## Problème 1
Dans le texte sur le chant des oiseaux, quelle fonction du chant est citée en plus des motivations territoriales ?
## Problème 2
Montrez chaque ligne de la liste où figure le mot "minute".

## Section de texte
________
Auteur : Bernard Danhaive Photo d'entête : Vincent Rasson
Virtuosité vocale
La gent ailée est, dans le règne animal, celle qui a développé une expression vocale parmi les plus sophistiquées et élaborées. Indépendamment des organes impliqués dans la formation des sons chez les oiseaux, des capacités cognitives sont apparues au cours de l’évolution pour produire ces récitals qui nous enchantent.
Mais d’abord, pourquoi chanter ?
Chanter est une activité risquée et coûteuse. En effet, l’oiseau est plus repérable par les prédateurs et cette activité prend du temps, qui pourrait être plus utilement consacré à la recherche de nourriture.
Il doit donc y avoir de bonnes raisons de chanter !
Outre les motivations territoriales, le chant a pour fonction d’attirer et de séduire la femelle.
________
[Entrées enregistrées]
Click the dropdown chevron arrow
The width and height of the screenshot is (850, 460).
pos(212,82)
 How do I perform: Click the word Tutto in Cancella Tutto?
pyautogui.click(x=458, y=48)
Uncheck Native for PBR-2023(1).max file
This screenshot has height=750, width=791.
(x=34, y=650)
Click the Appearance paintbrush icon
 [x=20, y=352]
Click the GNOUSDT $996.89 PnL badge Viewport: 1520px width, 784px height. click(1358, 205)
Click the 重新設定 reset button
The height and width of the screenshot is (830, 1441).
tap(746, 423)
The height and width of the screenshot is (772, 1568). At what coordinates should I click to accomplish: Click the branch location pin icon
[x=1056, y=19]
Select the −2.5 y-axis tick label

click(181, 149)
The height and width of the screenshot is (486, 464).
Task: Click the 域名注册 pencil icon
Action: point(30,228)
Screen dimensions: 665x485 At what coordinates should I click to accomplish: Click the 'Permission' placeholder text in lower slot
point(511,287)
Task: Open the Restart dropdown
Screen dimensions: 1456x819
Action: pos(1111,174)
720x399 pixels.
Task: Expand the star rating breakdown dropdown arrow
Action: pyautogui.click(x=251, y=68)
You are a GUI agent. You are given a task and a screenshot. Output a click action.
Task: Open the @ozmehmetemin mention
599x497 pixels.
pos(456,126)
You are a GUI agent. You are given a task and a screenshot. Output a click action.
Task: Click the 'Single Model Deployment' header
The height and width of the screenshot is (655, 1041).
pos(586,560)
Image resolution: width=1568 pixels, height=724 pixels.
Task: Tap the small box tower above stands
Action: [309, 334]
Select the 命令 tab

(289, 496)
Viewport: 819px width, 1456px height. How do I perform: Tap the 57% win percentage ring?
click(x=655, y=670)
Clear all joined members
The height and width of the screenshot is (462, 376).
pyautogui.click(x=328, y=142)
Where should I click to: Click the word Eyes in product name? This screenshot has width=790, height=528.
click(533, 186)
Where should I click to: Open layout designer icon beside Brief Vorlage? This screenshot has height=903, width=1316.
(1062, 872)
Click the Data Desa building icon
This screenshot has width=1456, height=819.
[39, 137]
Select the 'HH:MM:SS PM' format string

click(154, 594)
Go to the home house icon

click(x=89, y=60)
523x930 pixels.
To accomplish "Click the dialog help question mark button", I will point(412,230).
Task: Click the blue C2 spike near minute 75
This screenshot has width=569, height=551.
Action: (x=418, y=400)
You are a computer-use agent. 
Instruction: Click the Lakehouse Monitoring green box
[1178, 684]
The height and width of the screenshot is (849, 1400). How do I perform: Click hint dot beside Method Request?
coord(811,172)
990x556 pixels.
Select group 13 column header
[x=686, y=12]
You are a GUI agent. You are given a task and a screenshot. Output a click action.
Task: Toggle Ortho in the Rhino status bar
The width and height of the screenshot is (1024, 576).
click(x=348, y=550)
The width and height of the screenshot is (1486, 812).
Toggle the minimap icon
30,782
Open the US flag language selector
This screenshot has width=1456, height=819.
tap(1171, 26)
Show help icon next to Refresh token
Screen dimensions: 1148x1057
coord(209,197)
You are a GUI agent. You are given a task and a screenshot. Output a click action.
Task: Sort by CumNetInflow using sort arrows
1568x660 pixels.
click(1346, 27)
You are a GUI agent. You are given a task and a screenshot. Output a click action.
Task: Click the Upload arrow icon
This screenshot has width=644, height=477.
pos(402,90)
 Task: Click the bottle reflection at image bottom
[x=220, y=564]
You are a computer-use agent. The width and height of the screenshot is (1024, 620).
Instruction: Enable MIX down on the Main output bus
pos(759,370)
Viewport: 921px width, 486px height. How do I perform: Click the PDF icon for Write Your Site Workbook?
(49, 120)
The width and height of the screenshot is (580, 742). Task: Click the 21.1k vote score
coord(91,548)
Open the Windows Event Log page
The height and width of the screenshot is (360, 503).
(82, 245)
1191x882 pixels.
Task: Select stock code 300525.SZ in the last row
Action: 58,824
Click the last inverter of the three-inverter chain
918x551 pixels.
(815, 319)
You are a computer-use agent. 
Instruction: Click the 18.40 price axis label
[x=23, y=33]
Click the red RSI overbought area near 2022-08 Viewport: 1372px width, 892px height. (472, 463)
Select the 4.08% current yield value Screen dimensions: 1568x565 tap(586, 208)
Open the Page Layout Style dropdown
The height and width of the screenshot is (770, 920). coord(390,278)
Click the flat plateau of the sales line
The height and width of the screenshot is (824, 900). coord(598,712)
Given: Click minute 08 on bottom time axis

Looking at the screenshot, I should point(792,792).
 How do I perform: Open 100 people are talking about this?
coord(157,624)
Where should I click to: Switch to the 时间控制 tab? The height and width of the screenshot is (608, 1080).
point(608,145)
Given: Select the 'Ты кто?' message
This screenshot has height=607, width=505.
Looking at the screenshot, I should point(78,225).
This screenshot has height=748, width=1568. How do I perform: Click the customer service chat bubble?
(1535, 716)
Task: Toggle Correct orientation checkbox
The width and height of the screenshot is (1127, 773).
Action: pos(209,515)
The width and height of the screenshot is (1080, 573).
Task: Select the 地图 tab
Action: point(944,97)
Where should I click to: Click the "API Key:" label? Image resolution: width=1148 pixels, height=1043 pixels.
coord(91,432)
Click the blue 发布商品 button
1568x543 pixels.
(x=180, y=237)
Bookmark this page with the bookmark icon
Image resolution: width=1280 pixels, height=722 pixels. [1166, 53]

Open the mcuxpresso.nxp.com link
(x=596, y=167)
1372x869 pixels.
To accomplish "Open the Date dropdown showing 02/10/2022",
________
## Réponse attendue 1
Attirer et séduire la femelle.

## Réponse attendue 2
Task: Click the blue C2 spike near minute 75
Given: Click minute 08 on bottom time axis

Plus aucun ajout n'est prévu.